Disastro Kalat Ambiente, Pd: "No ad annunci, Regione intervenga"

Disastro Kalat Ambiente, Pd: “No ad annunci, Regione intervenga”

Interviene pure il M5S: La commissione - afferma Cappello - si è determinata a pressare il governo regionale".

“Siamo molto preoccupati per la vicenda di Kalat Ambiente e per tutti i cittadini del comprensorio del Calatino. Emerge un quadro preoccupante e ci aspettiamo grande vicinanza e solidarietà da parte delle istituzioni regionali con interventi immediati da parte del governo dopo l’ultimo rogo che ha provocato danni per circa 10 milioni di euro”. Lo dice il deputato e segretario regionale del PD Sicilia, Anthony Barbagallo, al termine dell’audizione oggi in commissione Ambiente dell’Assemblea Regionale Siciliana sulle fiamme che hanno devastato l’impianto di per il trattamento dei rifiuti dell’azienda che serve 15 comuni del Calatino.
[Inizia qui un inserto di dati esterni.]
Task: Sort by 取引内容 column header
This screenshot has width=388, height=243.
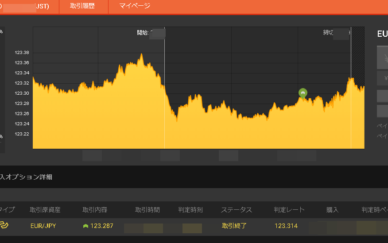Action: (x=95, y=210)
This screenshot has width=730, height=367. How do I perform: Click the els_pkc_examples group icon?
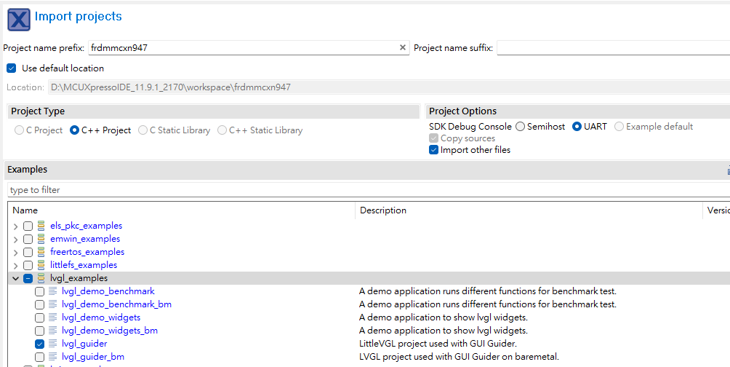tap(41, 226)
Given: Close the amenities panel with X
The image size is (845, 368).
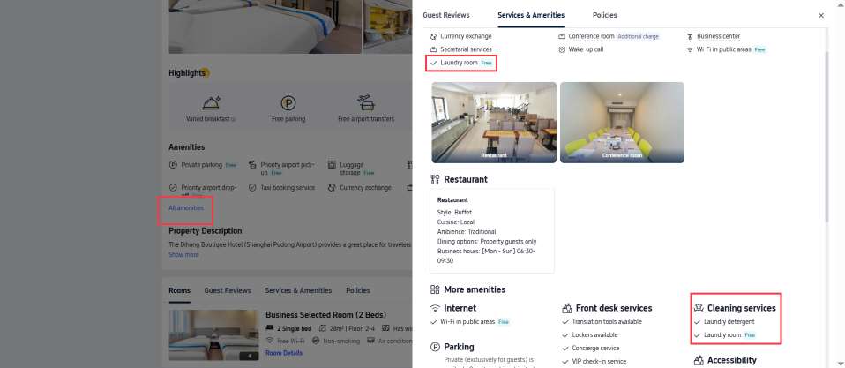Looking at the screenshot, I should coord(821,16).
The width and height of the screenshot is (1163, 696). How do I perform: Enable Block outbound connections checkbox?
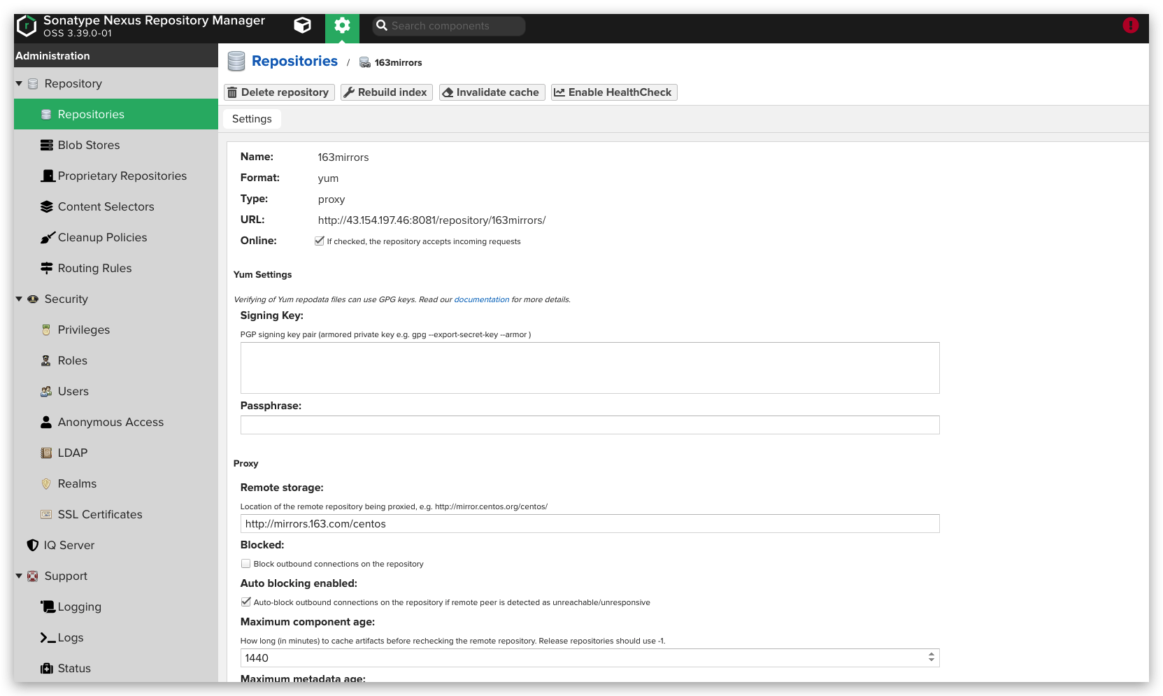[x=246, y=564]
In commissione sono stati sentiti oltre all’assessore regionale all’Energia e ai Rifiuti, Daniela Baglieri, i sindaci del territorio e i responsabili dell’azienda. “Siamo molto preoccupati, per il danno economico e ambientale, per cui – prosegue Barbagallo – è necessario un intervento economico urgente del governo Musumeci. Oggi più che mai è il momento dei fatti e non degli annunci e delle passerelle. Confidiamo in una pronta iniziativa del governo, sperando che a Kalat non venga riservato lo stesso trattamento dell’altra emergenza, quella della cenere vulcanica, per cui – conclude – i comuni non continuano a ricevere adeguati ristori”.

Il Movimento 5 Stelle

“Ci vogliono sei milioni e mezzo di euro per far ripartire la Kalat impianti dopo il rogo dei giorni scorsi. Il governo Musumeci deve trovarli subito: la chiusura della società avrebbe conseguenze devastanti”. Lo afferma il deputato M5S all’Ars Francesco Cappello, al termine dell’audizione tenuta in commissione Ambiente di palazzo dei Normanni e richiesta dal M5S per trovare una soluzione per far ripartire al più presto l’attività della Kalat.

“Occorrono – dice Cappello – almeno sei milioni per gli impianti e 500 mila euro per la bonifica dell’ambiente  circostante: la commissione solleciterà il governo a trovarne 10 per sicurezza. Dall’assessora ai Rifiuti Baglieri – afferma Cappello – oggi abbiamo ascoltato solo qualche buon proposito, nulla di più, è per questo che la commissione si è determinata a pressare il governo regionale a  fare l’impossibile per trovare i soldi occorrenti che servono per la ripartenza. Personalmente seguirò la vicenda passo passo: non possiamo assolutamente prendere in considerazione l’ipotesi di una eventuale chiusura della società, le ripercussioni sarebbero disastrose, sia per quanto attiene le sorti dei 38 dipendenti e delle loro famiglie, sia per la raccolta dei rifiuti, che dovrebbe essere affidata ai privati con notevoli ricadute negative sulle tasche dei cittadini”.

“Il M5S – continua Cappello – si sta muovendo su tutti i fronti. Assieme ai deputati nazionali Gianluca Rizzo ed Eugenio Saitta e al sindaco di Grammichele, Giuseppe Purpora, andremo a fare un sopralluogo agli impianti della Kalat, tenendoci pronti a cercare di trovare i fondi a livello nazionale qualora la strada regionale si rivelasse infruttuosa”.